Pledged Securities and Margin Accounts. Directors, officers and employees are prohibited from pledging Company stock as collateral for a loan or holding Company securities in an account in which any securities of any company are held on margin. This prohibition is
due to the possibility that securities pledged as collateral for a loan may be sold in foreclosure if you default on the loan. Similarly, securities held in a margin account as collateral for a margin loan may be sold by the broker without the customer’s consent if the customer fails to meet a margin call. Because these sales may occur at a time when you are aware of material nonpublic information or otherwise are not permitted to trade in the Company’s stock.
Standing and Limit Orders. Standing and limit orders (except standing and limit orders under approved Trading Plans, as described below) create heightened risks for insider trading violations similar to the use of margin accounts. There is no control over the timing of purchases or sales that result from standing instructions to a broker, and as a result the broker could execute a transaction when you are in possession of material nonpublic information. The Company therefore discourages placing standing or limit orders on Company securities. If a person subject to this Policy determines that they must use a standing order or limit order, the order should be limited to short duration, terminated immediately should the person acquire material nonpublic information, and should otherwise comply with the applicable restrictions and procedures outlined in “Trading Window Procedures for Certain Persons” below.

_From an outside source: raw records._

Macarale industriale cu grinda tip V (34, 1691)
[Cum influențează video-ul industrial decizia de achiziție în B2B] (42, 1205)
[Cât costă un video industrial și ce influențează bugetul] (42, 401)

Trading Window Procedures for Certain Persons
This section imposes additional requirements on certain persons in the Company who may have access to material nonpublic information as part of their ordinary course roles and responsibilities (“Restricted Persons”). For purposes of this Policy, Restricted Persons are defined as follows:
•members of the Company’s Board of Directors;
•the Company’s “officers” (as defined by Rule 16a-1(f) under the Exchange Act of 1934, as amended, and, together with the members of the Company’s Board of Directors, the “Section 16 Insiders”);
•those employees who, by the nature of their jobs, can be assumed to have access to material nonpublic information;
•such other employees as are designated from time to time by executive management of the Company; and
•the household and immediate family members of such persons, and trusts, companies and other entities controlled by any of such persons.
Pre-Clearance Procedures.
Each of the Company’s Section 16 Insiders (as defined above), and their Related Parties must pre-clear all transactions in Company securities with the General Counsel’s Office, except for transactions conducted pursuant to a previously approved Trading Plan (as defined below). Approval will only be granted during open trading windows when the General Counsel’s Office determines that the person requesting approval does not possess material nonpublic information. Pre-cleared transactions may only be performed during the open trading window in which approval was granted and within two business days from the date of approval. If the transaction does not occur during the two-day period, pre-clearance of the transaction must be re-requested.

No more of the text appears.